After a post-graduation season of summer stock in Williamsburg, Va., he landed a job as full-time technical director at the La Crosse Community Theatre (LCT), a position he held for almost 11 years. McArdle recalled he had gone through a couple tough months when he started at LCT when he got a letter out of the blue from Sr. LaCroix.

“It was basically Sr. Marie Leon saying, ‘You’re doing a good job. I can see your hard work and passion,’” McArdle said. “I still have that note.”

McArdle can use all the encouraging notes he can get these days as he brings the FAC back to life after the extended pandemic shutdown. On the other hand, he said, “I really enjoy a challenge.”

His experience has prepared him well for the challenge. From August 2017 until he was hired as FAC director, McArdle was executive director of the Weber Center for the Performing Arts. He was deeply involved in the design and construction of the Weber Center, a facility in which the LCT and Viterbo are partners.

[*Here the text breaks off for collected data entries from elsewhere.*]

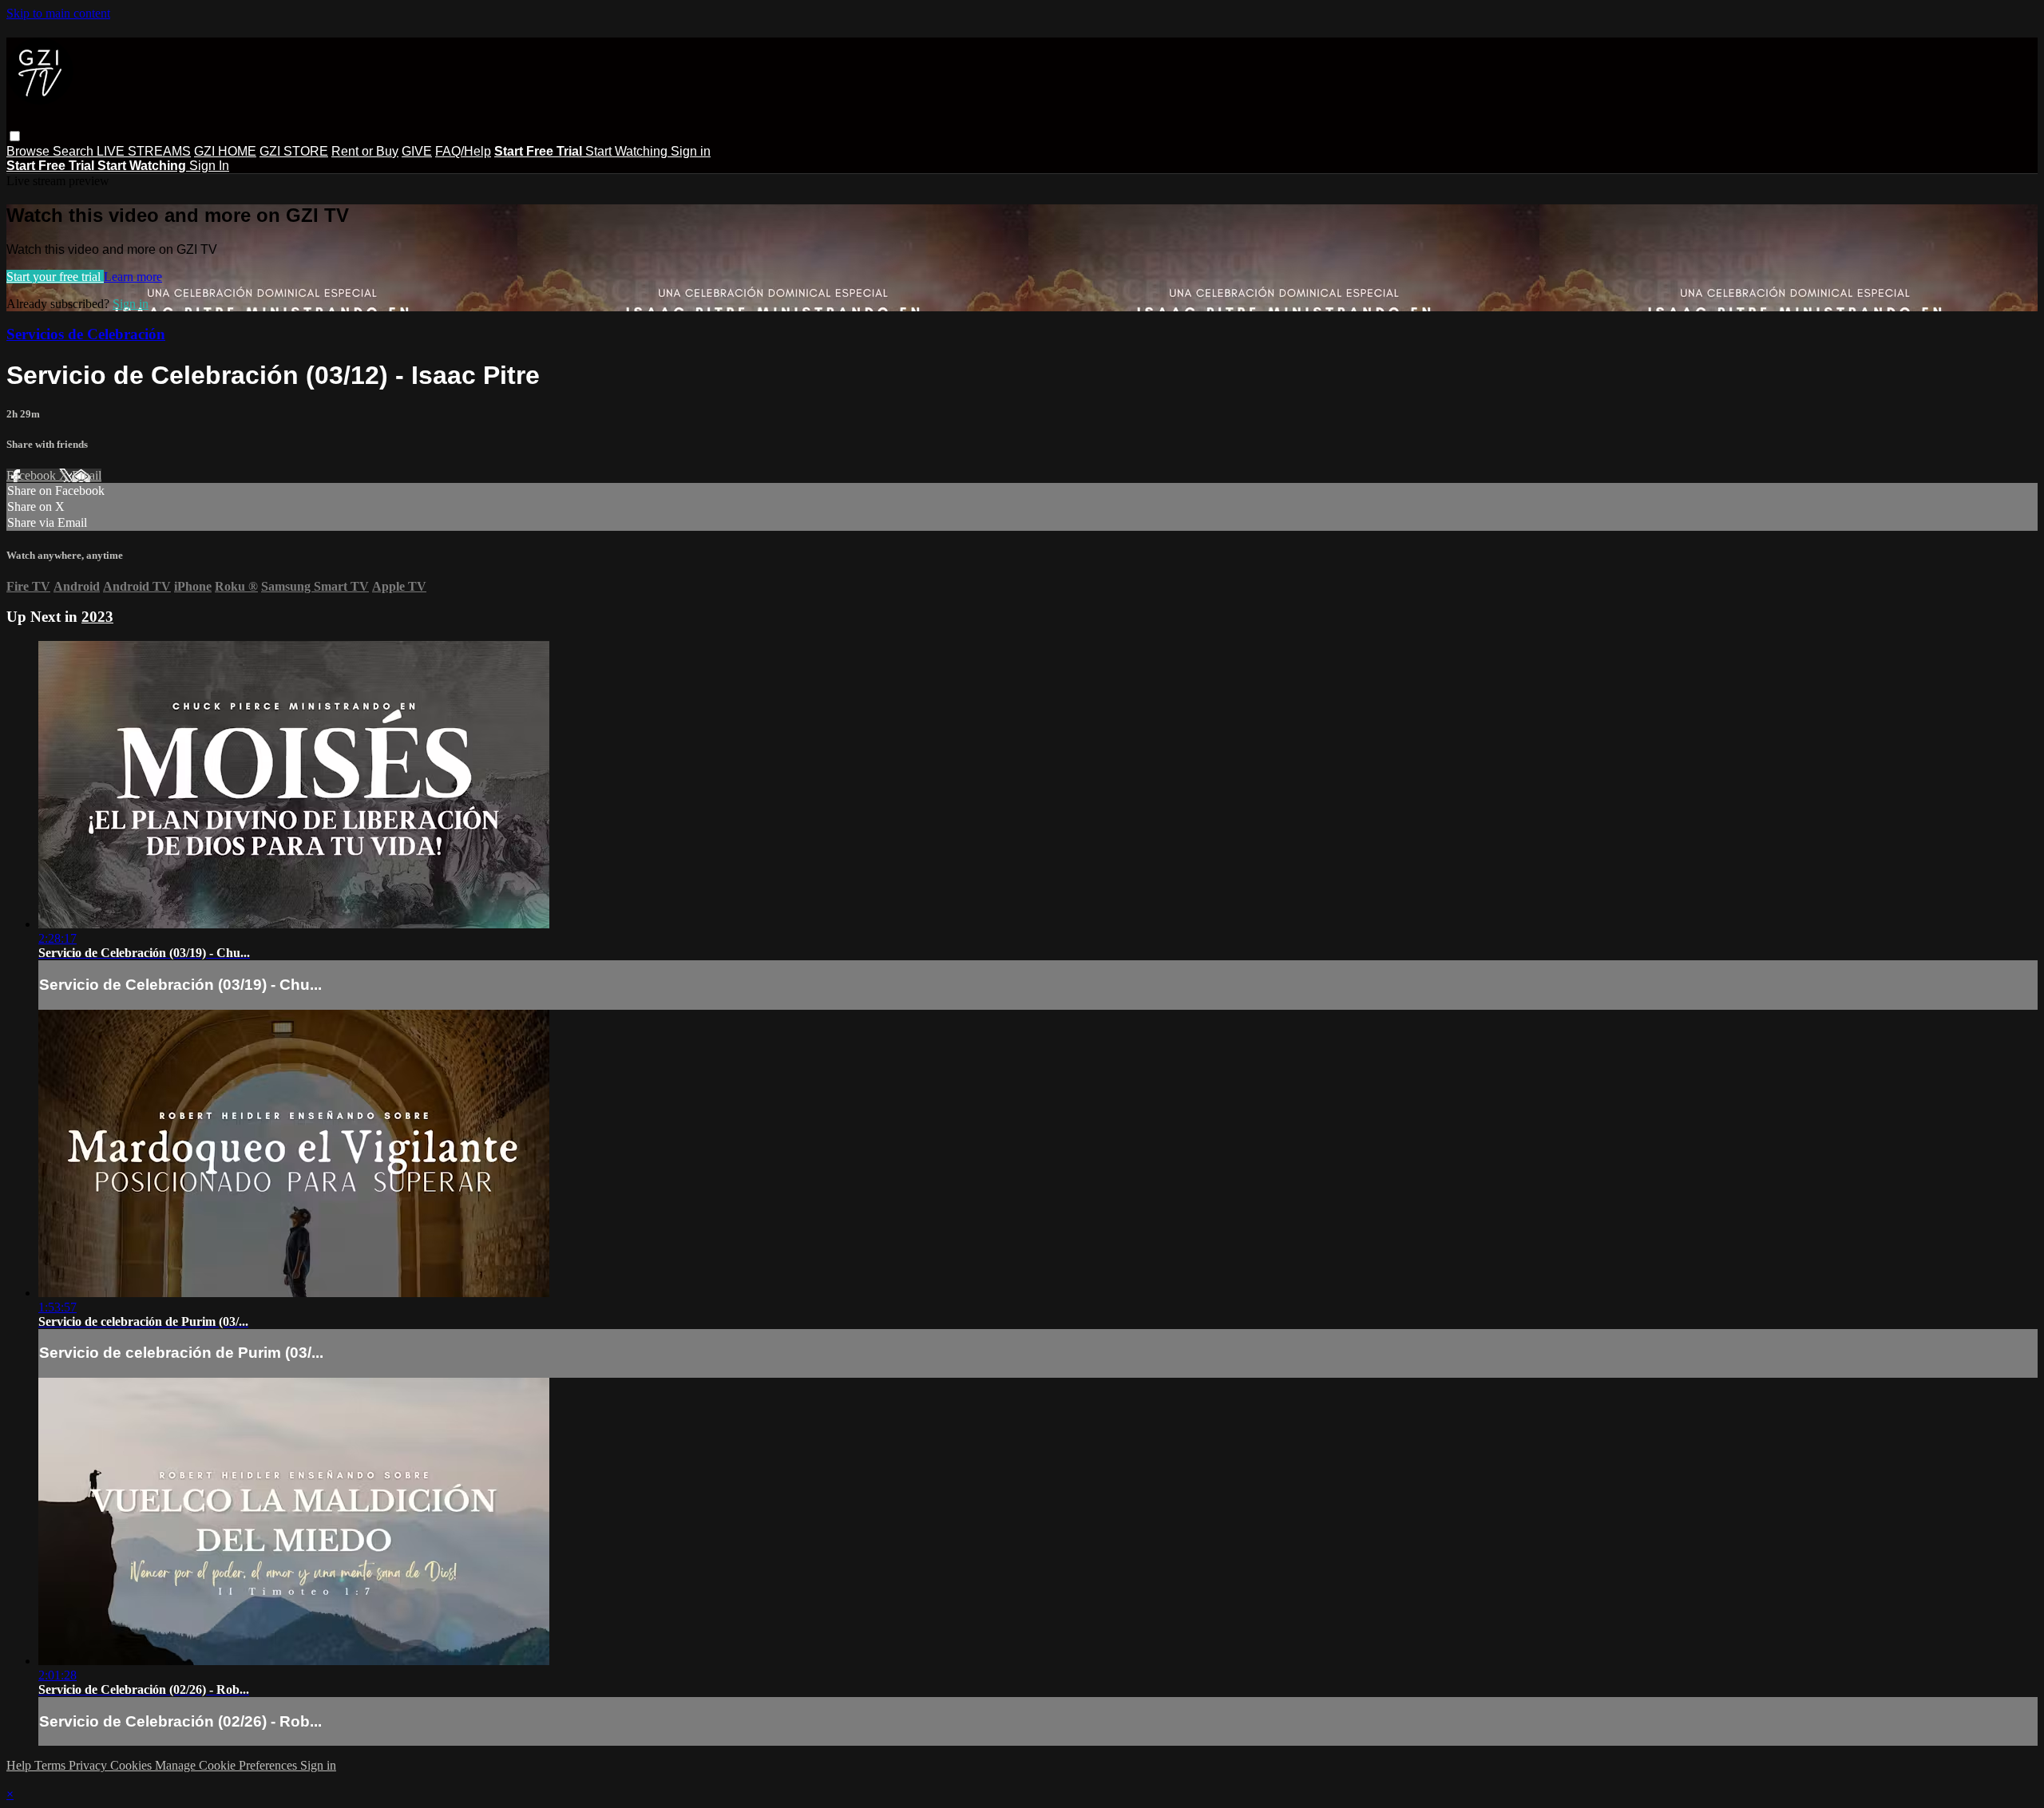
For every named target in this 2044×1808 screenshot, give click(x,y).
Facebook (32, 475)
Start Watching (628, 151)
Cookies (132, 1765)
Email (86, 475)
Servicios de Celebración (85, 334)
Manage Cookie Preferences (227, 1765)
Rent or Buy (364, 151)
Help (20, 1765)
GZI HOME (225, 151)
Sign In (209, 165)
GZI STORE (293, 151)
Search (75, 151)
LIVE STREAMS (144, 151)
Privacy (89, 1765)
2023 (97, 616)
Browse (29, 151)
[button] (15, 136)
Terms (51, 1765)
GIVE (417, 151)
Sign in (691, 151)
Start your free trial (55, 276)
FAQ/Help (463, 151)
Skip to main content (58, 13)
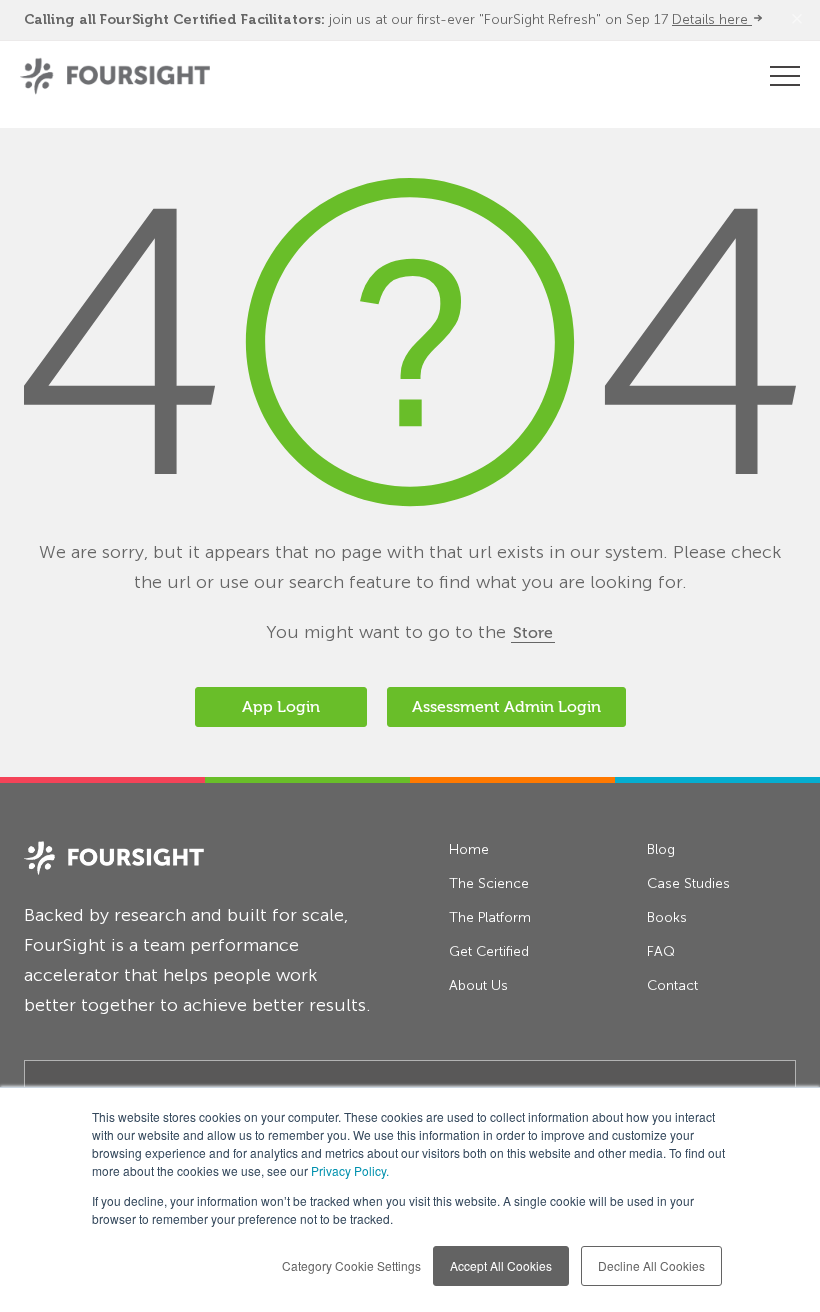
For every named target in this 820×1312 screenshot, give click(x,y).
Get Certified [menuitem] (489, 951)
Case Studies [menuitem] (688, 883)
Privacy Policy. (350, 1170)
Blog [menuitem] (661, 849)
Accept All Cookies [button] (501, 1265)
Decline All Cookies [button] (651, 1265)
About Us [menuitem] (478, 985)
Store (533, 633)
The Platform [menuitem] (490, 917)
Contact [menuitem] (672, 985)
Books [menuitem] (667, 917)
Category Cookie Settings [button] (351, 1265)
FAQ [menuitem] (661, 951)
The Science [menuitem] (489, 883)
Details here (712, 19)
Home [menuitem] (469, 849)
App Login (281, 707)
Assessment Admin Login (506, 707)
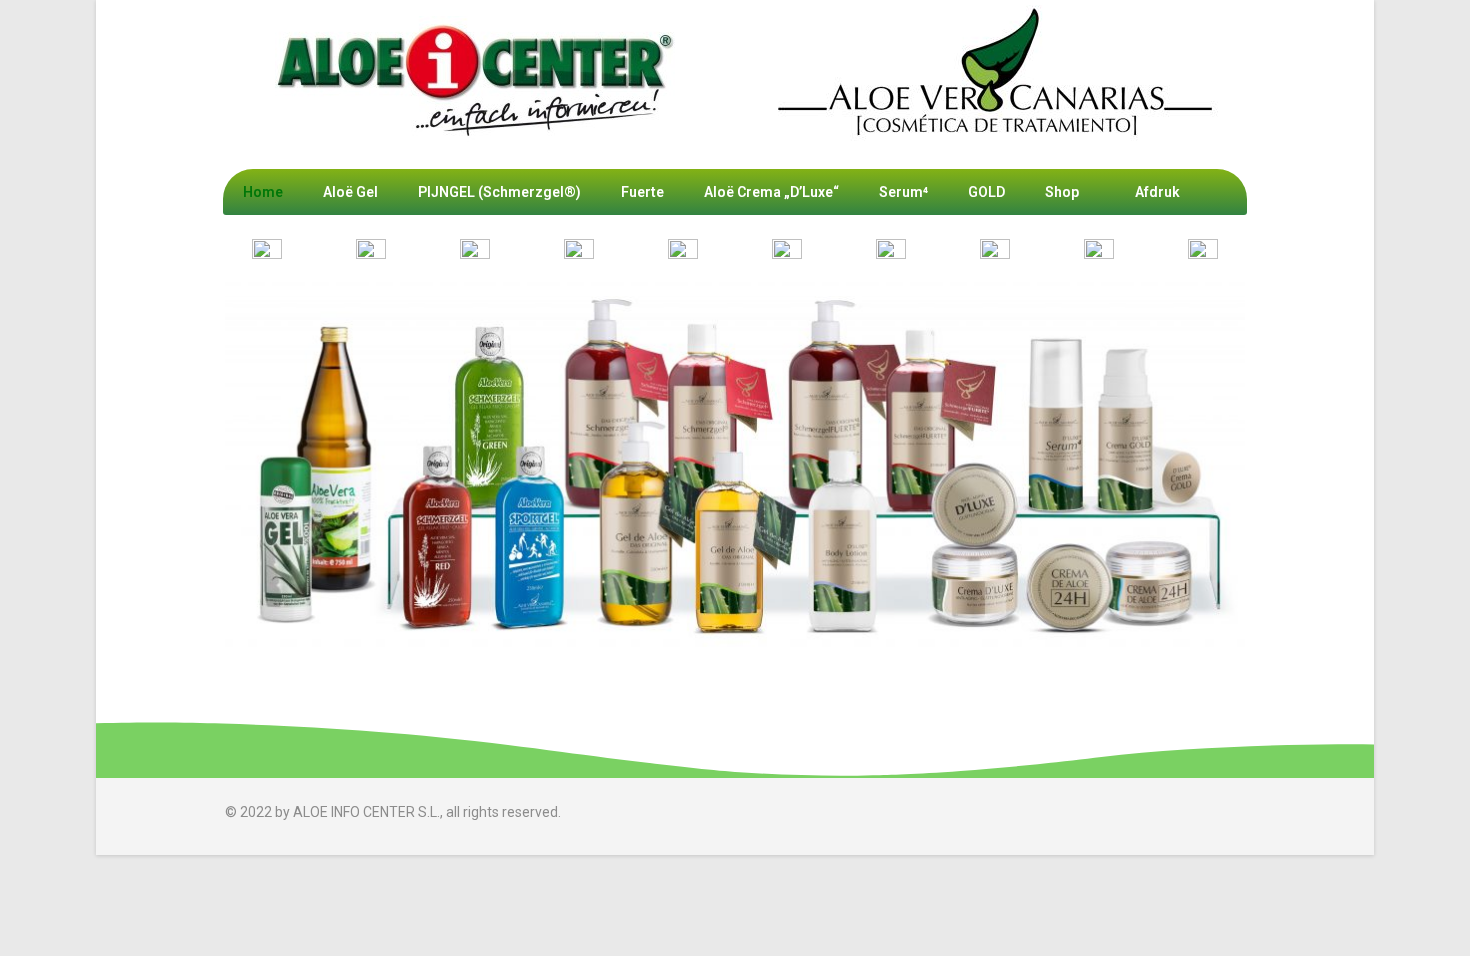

In addition to getting Viterbo student productions back in the FAC’s Main Theatre, it also will have a scaled-back season of touring entertainment offerings. Most of the touring shows for the 2021–22 season are acts that had to be postponed because of the pandemic, so the year won’t necessarily have the full McArdle imprint on it.

The Canadian Brass perform Feb. 22 at the Viterbo University Fine Arts Center, one of many highlights for the FAC this season.

Future FAC entertainment seasons will move toward more cultural diversity and more acts that expand audience access and engagement and that might also appeal to a younger crowd (25- to 40-year-olds), but don’t expect radical departures. Both are key initiatives in the recently completed Fine Arts Center Strategic Plan 2025: Shaping Our Future.

“I think it’s important that we look to the future of the arts. We need to look at incorporating and getting some of those younger people back in and getting involved in the arts,” McArdle said. “On the other hand, we still want to have strong offerings for our traditional audience base. The key is being well-rounded in our offerings. It’s a balancing act.”

McArdle has high hopes the FAC can take advantage of its location near an interstate highway between major metropolitan areas to attract some big star talents on tour looking for a distinctive 1,200-seat auditorium in a lovely college town to fill a date between stops in, say, Milwaukee and Minneapolis.

“We hope to have some fun surprises,” he said.